We analyzed the kinetics of the thermal decomposition of liquid AN based on results obtained from detailed reaction simulations. The model employed included both ionic and radical reaction mechanisms associated with AN. Rate coefficients were calculated to allow TS theory analyses of the reactions identified in a previous study. The rate coefficients for radical recombination reactions and proton transfers with no energy barriers were set to the diffusion-limited value of 10⁻⁹ cm³ mol⁻¹ s⁻¹. Thermal correction, entropy, and heat capacity values were then calculated from the partition function using statistical machinery. The heats of formation for gas-phase molecules were determined by the traditional atomization method combined with the G4 level of theory. The heats of formation of molecules in solution were obtained from the gas-phase heats of formation and the enthalpies of solvation at 298.15 K. An ab initio model was used to simulate thermal behavior (i.e., heat flow) during AN decomposition. The simulated heat flow curves were elaborated by the Friedman method. The activation energy for the exothermic decomposition had a range of approximately 162–168 kJ mol⁻¹ with \(\alpha\) values between 0.1 and 0.5. The activation energy reported for the liquid-phase thermal decomposition of AN is 170 kJ mol⁻¹ [19], and this agreement supports validity of the YNU-L 1.0 model. Calculations of TMR_ad based on the Friedman kinetic model provided accurate predictions below 623 K. There was a difference of more than one order of magnitude between the TMR_ad values obtained from the model-free Friedman model and YNU-L 1.0 model approaches at 823 K. Analyses of variations in the evolved products indicated that the dominant mechanism transitions from ionic to radical decomposition with increasing temperature. Thermal behavior predictions based on kinetic analysis using thermal analysis are evidently accurate when the dominant reaction in the thermal analysis is the same as the reaction under the experimental conditions. TMR_ad-based studies using the model-free kinetics were found to generate errors when the dominant reaction mechanism changes with temperature. These errors should be taken into consideration when TMR_ad values are being calculated to evaluate the safe operational temperatures of chemicals based on kinetic data.

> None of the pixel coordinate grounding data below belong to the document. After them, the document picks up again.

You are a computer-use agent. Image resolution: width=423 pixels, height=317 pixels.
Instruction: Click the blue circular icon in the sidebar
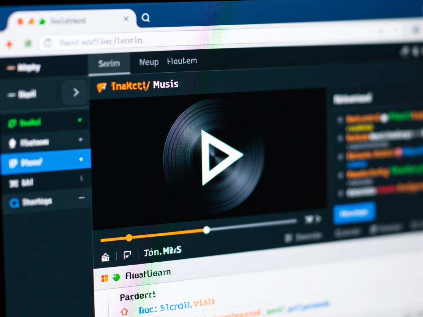click(14, 203)
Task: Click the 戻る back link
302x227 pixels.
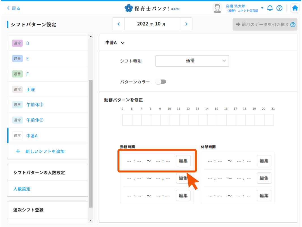Action: coord(14,8)
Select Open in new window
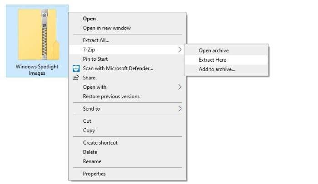318x184 pixels. [x=107, y=28]
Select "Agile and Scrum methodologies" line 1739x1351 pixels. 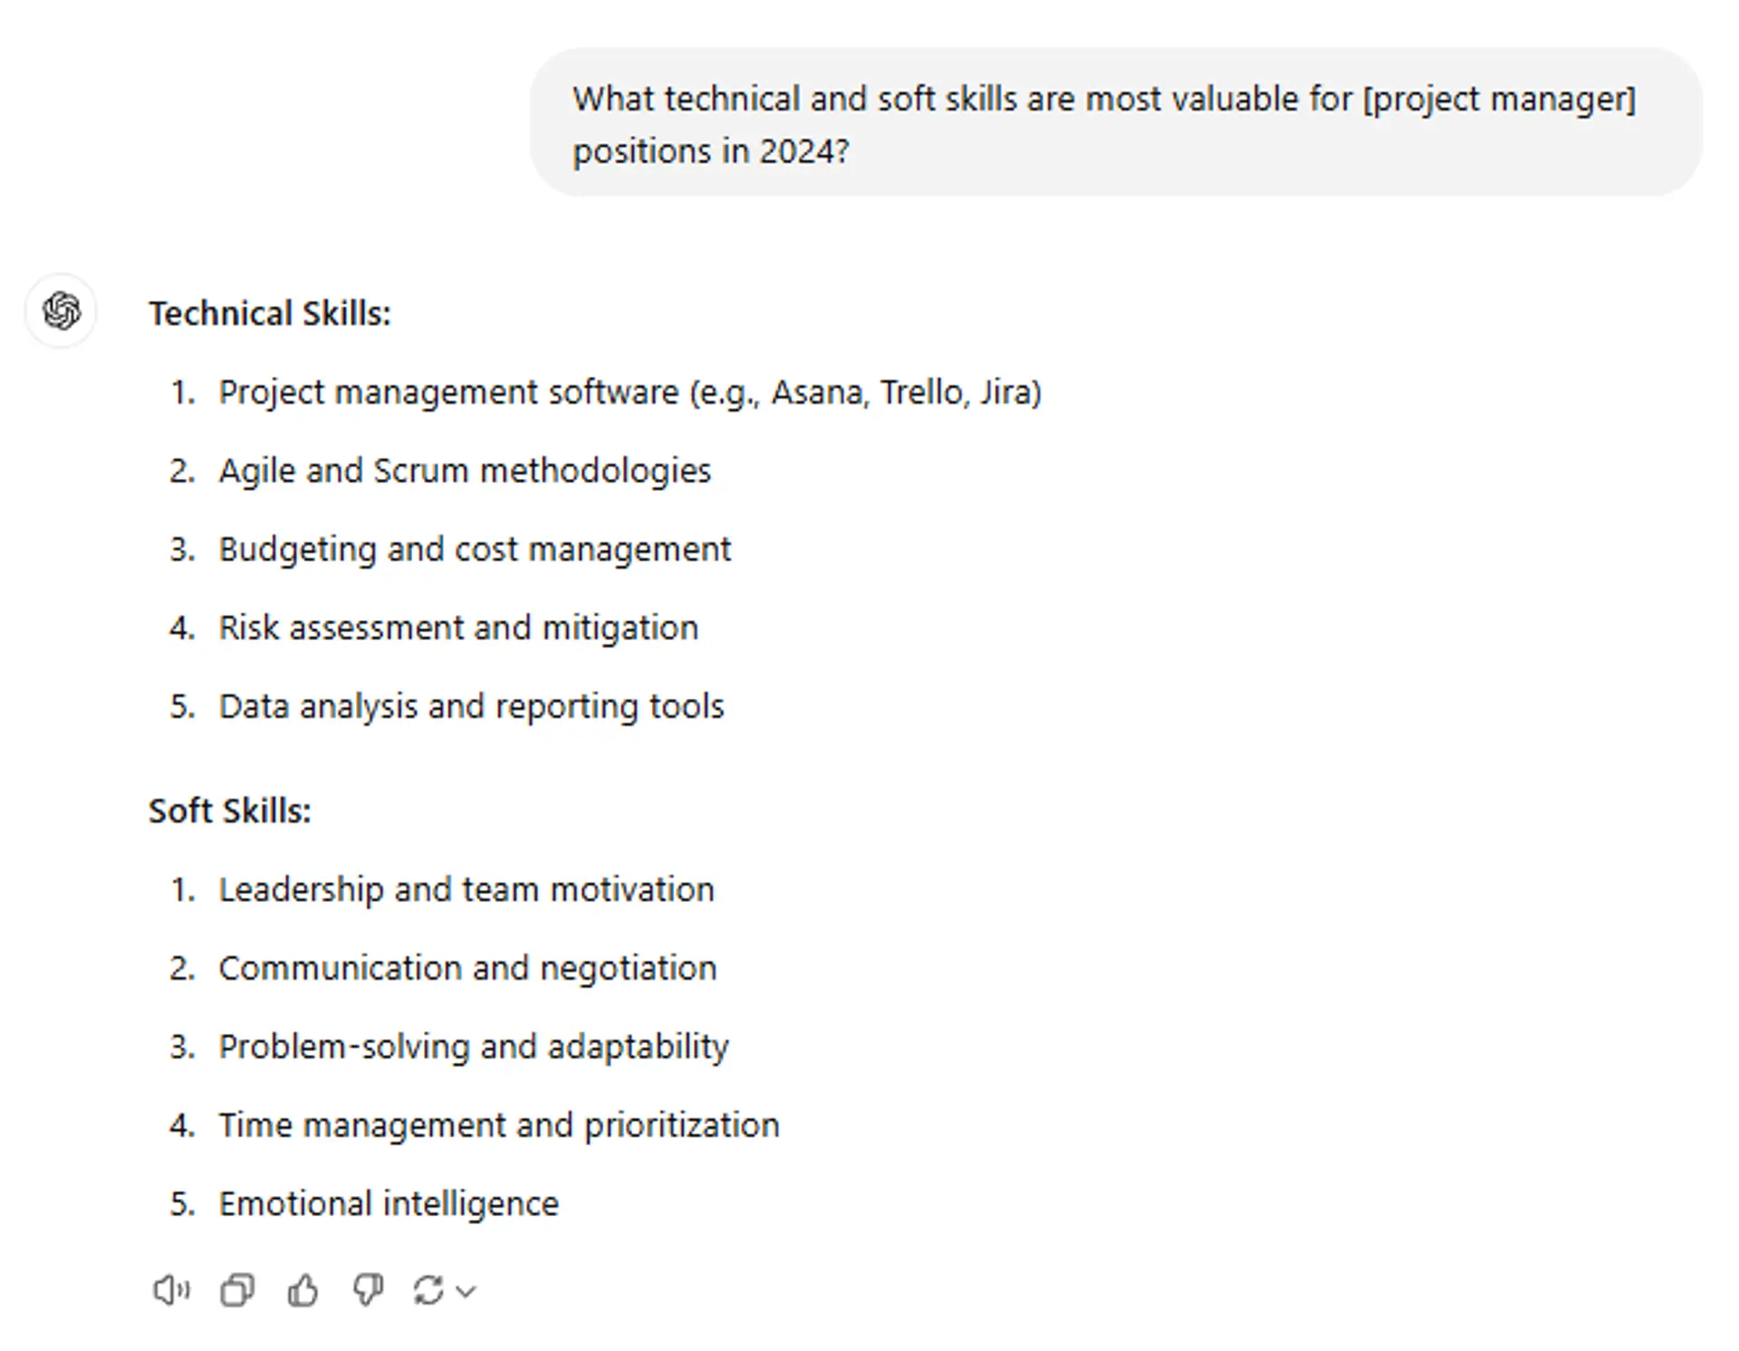pyautogui.click(x=465, y=471)
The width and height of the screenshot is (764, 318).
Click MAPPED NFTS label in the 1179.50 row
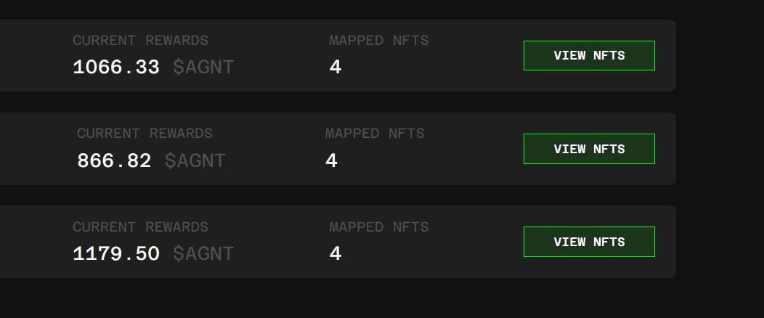tap(379, 227)
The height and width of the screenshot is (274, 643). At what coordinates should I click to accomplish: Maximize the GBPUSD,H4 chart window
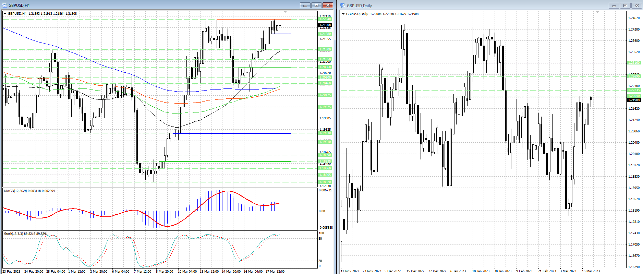[316, 5]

Detailed chemical reaction simulations revealed that the thermal explosion occurs after an induction period. The ionic reaction, AN → N₂O + 2H₂O, starts the decomposition reaction with exothermic heat during the induction period and the temperature increases gradually. As a result of increasing temperature, the radical mechanism overwhelms the ionic mechanism. After radical initiation, a thermal explosion is ignited, and the temperature rises sharply.